Effect of outlet step edges on local scour downstream of Type B trapezoidal piano key weirs
摘要
Piano key weirs (PKWs) are a new, nonlinear form of labyrinth weir known for their high hydraulic efficiency. Investigating local scour and developing solutions to mitigate it for these weirs is of significant importance. In the present research, for the first time and to the best of our knowledge, edged steps were implemented in the outlet keys of a Type B trapezoidal PKW. The PKW model used had a height of 0.20 m and consisted of three cycles. The steps, configured in sets of four per outlet key, were installed with three different edge heights and two different longitudinal positions within each key. Edged steps direct the flow and maximum scour depth further away from the weir toe. The edges act as a barrier, reducing the flow velocity exiting the outlet keys. By relocating the maximum scour to a greater distance from the weir toe, the risk of structural undermining is lessened. As the edge height increases, the maximum scour depth decreases, and its location moves farther downstream.

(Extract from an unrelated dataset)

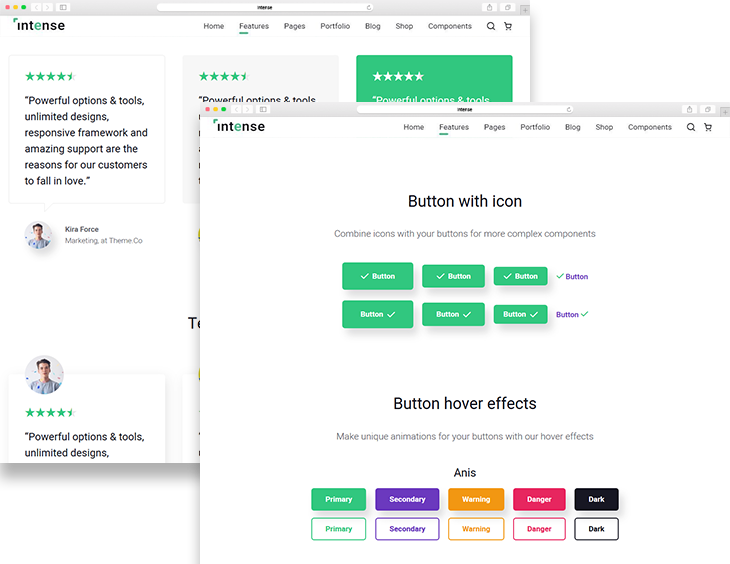Viewport: 730px width, 564px height.
Task: Click the share icon in the back browser toolbar
Action: point(489,7)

The presence of edges at the end of the steps contributes significantly to scour reduction. Edged steps showed better performance in reducing scour compared to un-edged weirs. Furthermore, the maximum scour depth decreases with a reduction in the densimetric Froude number, which is achieved by lowering the flow discharge or increasing the tailwater depth. In the present study, the densimetric Froude number ranged from 0.437 to 0.887. Finally, dimensional analysis and gene expression programming (GEP) were employed to derive predictive equations for the maximum scour depth and its corresponding distance from the weir toe.